### Problem
Reproduce word for word the stretch of the article on a toddler's first steps toward number concepts that begins at the words "Read-a-louds have formed" and stops after "creating the pictures.".
:: Excerpted passage ::
Before the numbers

Urvashi Nangia

The National Education Policy 2019 looks at 0-3 years as a critical period for the development of the infant. Specifically, it says that, “During the ages prior to three years, quality ECCE1 includes the health and nutrition of both the mother and the child, but also crucially includes cognitive and emotional stimulation of the infant through talking, playing, moving, listening to music and sounds, and stimulating all the other senses particularly sight and touch. Exposure to languages, numbers, and simple problem-solving is also considered important during this period.” (Pg. 46)

The question then arises, how can we as parents as well as teachers, provide a conducive environment for the child’s development in this stage? Which is also in the direction of providing exposure to pre-literacy and pre-numeracy skills, till the child starts going to pre-school? What are some of the ways to create a stimulating environment where the kids can explore, experience and in the process learn things, without stress, without burden and expectation. In this article, I share some of my experiences of how the combination of storybooks and play, have magically and fascinatingly, led my two-year-old into some pre-numeracy concepts.

Read-a-louds have formed a part of our daily routine, since the toddler was six months old. An unassuming, bilingual book called the ‘Line and Circle’ by Radhika Menon sparked his interest when he was about a year old. He continues to bring it back for reading time and again. It is illustrated by Trotsky Marudu and has served to be brilliantly effective in introducing him to the line and the circle. It’s a simple book which shows how the line and circle can be used together to form different things that we see everyday in our environment like a tree, bird, fruit, sun and so on. Folk toys inspire the illustrations in the book. The toddler enjoys looking at the big, full-page pictures and naming the objects. He also points out where the lines and/or the circles have been used in creating the pictures.

This has led him to explore circles and lines in many different ways including drawing, gestures, playing with clay, blocks and dough, to name a few. When given a chalk, he likes to make small and big and repeated circles. Sometimes he names them as circles but sometimes the circles are also symbolic of other objects like the balloon, the sun, a snake and so on. It is definitely a round but also some other object along with that! He also arranges his blocks, pillows, utensils or any other thing that he is playing with, in lines sometimes. The moldable nature of the play objects has led him to understand that the shapes are not static but are versatile and dynamic in nature. Shapes can be big, small, 2D, 3D, concentric, can represent multiple things and so on. Interestingly, while playing with moldable materials, the shapes don’t stop at the basic ones, the ones that we can name or a child is introduced to initially in a formal set-up. They go beyond the ones that we can name currently. The point is that starting with the book and going on to play with the blocks, clay or magnetiles2, have established as well as broadened the idea of shapes for the toddler. I think he understands that shapes can be anywhere and everywhere, in fact they are all around us!
:::
:: Data excerpt ::
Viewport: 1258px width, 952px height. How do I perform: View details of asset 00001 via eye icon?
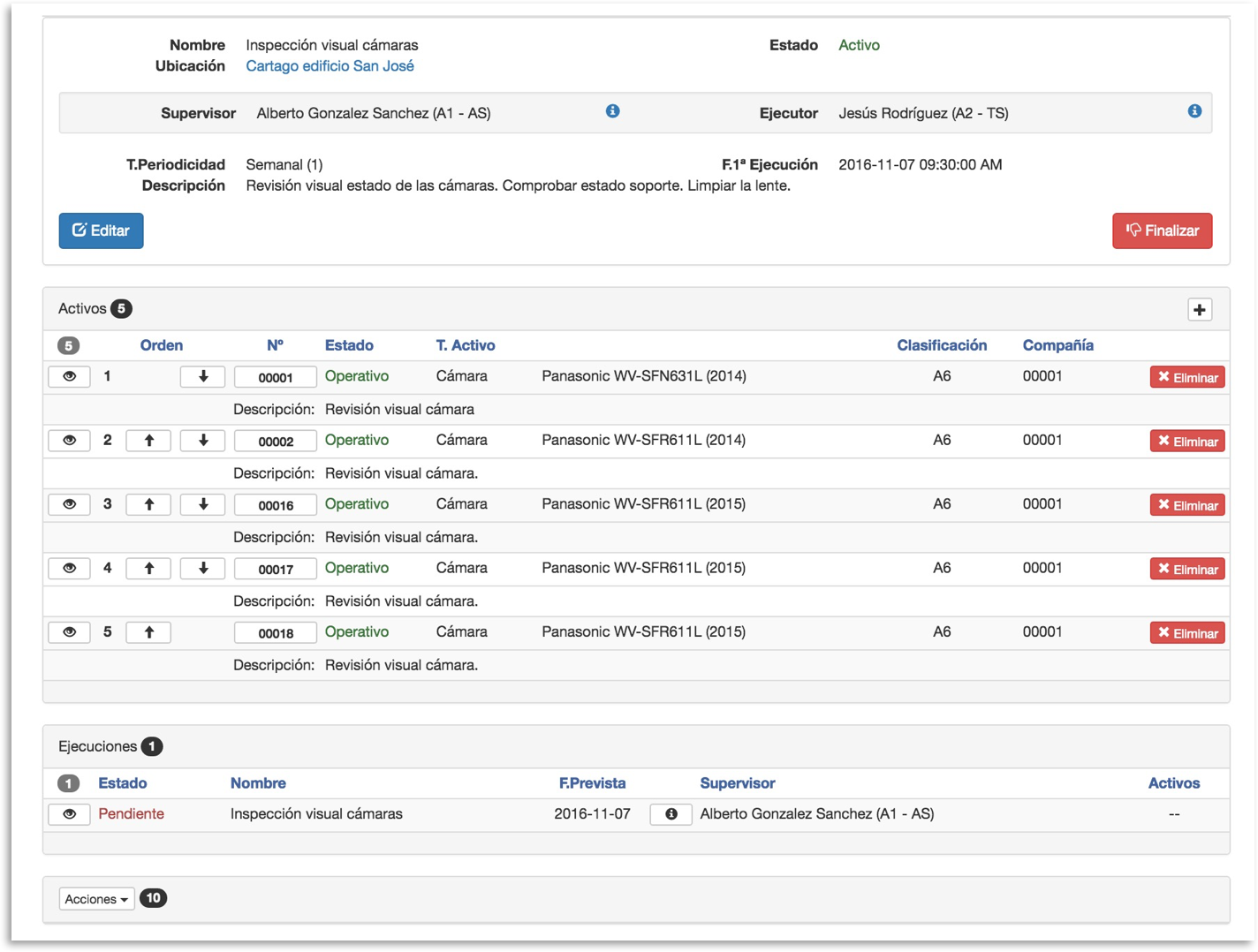point(69,376)
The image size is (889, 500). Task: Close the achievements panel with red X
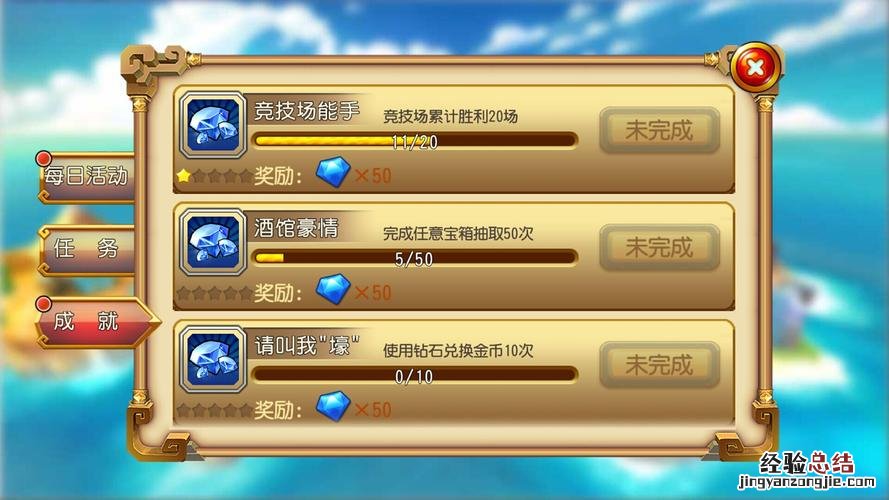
:::
### Result for this exercise
Read-a-louds have formed a part of our daily routine, since the toddler was six months old. An unassuming, bilingual book called the ‘Line and Circle’ by Radhika Menon sparked his interest when he was about a year old. He continues to bring it back for reading time and again. It is illustrated by Trotsky Marudu and has served to be brilliantly effective in introducing him to the line and the circle. It’s a simple book which shows how the line and circle can be used together to form different things that we see everyday in our environment like a tree, bird, fruit, sun and so on. Folk toys inspire the illustrations in the book. The toddler enjoys looking at the big, full-page pictures and naming the objects. He also points out where the lines and/or the circles have been used in creating the pictures.